A good explanation, I thought, but wondered, why was it that he continued harping on the double rate of growth for so long, when it wasn’t the case. During those years, data wasn’t easily accessible. There was no internet, so comparisons too were not easy. Documents, especially the official ones, weren’t easy to get either. If not experts, at least reporters would rely heavily on whatever higher ups would dished out.
Thanks to a senior Gujarat government bureaucrat, who brought the figure of 5.1% state GDP growth rate to my notice, I could get the official report, which clearly mentioned the “slip”. There was reason to wonder: Was Modi trying to showcase a higher rate of growth only showcase Gujarat’s growth story at a time when he was under heavy criticism for “mishandling” the post-Godhra anti-minority communal flareup in 2002?

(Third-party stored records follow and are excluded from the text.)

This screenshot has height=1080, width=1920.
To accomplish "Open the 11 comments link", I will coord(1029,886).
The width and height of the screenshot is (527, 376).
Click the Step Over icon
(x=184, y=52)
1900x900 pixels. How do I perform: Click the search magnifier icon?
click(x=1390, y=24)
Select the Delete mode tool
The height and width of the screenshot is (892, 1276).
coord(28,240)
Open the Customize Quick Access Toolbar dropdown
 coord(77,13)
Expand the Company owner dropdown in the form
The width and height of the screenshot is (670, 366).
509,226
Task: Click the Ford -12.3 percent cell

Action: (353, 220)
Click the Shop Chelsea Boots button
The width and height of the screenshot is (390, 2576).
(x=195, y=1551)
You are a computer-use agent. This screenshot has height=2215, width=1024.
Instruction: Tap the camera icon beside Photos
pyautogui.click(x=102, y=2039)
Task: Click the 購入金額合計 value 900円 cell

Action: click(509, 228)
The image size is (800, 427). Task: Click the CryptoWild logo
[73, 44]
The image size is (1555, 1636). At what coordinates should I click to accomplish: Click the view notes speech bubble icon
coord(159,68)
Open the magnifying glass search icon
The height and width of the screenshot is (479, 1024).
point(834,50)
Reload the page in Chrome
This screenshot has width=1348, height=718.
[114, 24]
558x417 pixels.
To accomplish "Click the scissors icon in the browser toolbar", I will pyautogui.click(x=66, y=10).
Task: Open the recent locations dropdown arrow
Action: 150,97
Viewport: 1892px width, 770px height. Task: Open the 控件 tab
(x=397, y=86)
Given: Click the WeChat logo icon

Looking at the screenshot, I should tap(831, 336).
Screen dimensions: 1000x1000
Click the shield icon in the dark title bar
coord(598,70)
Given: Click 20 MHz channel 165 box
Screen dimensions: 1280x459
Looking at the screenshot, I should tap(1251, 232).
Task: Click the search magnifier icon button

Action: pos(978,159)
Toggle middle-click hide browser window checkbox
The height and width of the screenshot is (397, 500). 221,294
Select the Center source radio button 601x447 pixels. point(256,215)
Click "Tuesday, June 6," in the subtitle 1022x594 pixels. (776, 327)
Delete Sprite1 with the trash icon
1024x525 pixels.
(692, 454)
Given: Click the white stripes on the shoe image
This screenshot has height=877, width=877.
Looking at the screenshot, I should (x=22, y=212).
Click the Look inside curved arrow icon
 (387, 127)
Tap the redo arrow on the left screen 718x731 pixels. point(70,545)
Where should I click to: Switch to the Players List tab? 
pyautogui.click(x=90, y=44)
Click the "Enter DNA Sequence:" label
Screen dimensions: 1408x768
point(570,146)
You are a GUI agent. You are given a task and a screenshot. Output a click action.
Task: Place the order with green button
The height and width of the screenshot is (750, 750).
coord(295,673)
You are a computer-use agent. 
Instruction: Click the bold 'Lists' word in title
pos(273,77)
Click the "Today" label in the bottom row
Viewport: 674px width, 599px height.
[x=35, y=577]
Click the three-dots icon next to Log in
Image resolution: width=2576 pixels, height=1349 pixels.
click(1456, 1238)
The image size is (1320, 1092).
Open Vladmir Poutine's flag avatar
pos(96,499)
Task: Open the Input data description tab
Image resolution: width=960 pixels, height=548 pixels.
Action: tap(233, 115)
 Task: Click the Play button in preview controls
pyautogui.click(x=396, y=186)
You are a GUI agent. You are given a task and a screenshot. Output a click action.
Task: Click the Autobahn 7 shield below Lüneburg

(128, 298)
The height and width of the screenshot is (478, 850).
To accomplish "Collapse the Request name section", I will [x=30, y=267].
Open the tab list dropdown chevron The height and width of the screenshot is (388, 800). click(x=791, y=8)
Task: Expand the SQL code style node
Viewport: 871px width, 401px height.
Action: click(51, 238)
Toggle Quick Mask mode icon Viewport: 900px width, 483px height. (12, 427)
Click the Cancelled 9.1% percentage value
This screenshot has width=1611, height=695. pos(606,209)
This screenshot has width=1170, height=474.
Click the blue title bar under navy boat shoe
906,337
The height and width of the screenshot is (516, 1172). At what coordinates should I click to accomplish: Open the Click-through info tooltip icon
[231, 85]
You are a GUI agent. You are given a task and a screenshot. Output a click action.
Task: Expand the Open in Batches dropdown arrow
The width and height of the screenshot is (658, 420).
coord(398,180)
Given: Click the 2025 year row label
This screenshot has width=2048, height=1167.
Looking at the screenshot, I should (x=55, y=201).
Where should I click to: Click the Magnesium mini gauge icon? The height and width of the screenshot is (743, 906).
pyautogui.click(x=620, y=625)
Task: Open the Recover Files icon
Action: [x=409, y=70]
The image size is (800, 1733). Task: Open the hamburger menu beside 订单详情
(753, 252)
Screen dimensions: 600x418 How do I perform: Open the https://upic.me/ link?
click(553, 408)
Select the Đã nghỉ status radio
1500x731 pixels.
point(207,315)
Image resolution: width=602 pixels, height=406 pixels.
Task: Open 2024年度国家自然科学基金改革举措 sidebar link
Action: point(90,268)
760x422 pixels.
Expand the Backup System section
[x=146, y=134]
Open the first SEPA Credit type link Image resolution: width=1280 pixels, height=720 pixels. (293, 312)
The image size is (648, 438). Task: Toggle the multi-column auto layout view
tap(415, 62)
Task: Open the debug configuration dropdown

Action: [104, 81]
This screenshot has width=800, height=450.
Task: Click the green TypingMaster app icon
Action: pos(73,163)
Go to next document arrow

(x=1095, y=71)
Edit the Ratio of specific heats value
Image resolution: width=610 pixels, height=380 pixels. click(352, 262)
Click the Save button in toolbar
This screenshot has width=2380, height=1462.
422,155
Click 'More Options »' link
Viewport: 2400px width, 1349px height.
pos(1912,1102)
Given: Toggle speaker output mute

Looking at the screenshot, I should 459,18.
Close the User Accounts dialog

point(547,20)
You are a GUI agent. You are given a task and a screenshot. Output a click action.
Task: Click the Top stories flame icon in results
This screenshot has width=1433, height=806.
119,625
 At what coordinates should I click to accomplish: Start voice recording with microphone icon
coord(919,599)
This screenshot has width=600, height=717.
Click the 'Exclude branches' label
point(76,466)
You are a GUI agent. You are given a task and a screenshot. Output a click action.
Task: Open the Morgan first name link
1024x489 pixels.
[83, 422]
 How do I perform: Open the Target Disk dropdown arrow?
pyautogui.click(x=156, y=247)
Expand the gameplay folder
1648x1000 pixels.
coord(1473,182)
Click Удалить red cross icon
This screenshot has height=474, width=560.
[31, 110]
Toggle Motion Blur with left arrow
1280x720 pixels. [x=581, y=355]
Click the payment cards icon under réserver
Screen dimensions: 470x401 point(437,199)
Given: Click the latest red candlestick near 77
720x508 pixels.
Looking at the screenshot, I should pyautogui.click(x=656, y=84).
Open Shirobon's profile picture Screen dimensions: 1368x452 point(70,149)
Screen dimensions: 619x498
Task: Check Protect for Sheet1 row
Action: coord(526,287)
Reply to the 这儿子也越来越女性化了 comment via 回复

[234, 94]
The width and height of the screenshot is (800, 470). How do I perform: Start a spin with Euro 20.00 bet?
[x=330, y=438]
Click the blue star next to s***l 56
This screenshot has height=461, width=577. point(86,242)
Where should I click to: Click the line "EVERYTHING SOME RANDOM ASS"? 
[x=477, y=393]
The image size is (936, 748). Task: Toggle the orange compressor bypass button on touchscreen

Two plus decades later, one is tempted to ask: Has Modi learned a lesson? It doesn’t seem so, lest even those who have been supporting his economic policies wouldn’t begin expressing doubts in what is happening with the economy. Indeed, his effort to put political considerations higher than economic ones appears to have added confusion around the country’s latest GDP figure for the second quarter of the current financial year, 4.5%, the lowest in the last six years.
While the deceleration is there for all to see, the government continues to claim that things would now surely improve. However, nobody seems to believe in the explanations being offered – not even those who loudly call themselves liberal right. Of course, the other brand of liberals, left, centre-left or centre-centre, whatever you may call them, are expectedly critical.
Ironically, as far as GDP figures are concerned, the critical remarks are strikingly similar – both from the right and the left. One of them from the left of the centre, for instance, doubting that it is not even 4.5% rate of growth, says that there is something amiss, as the manufacturing growth is -1% industry growth is -0.46%, and agricultural growth is 2%.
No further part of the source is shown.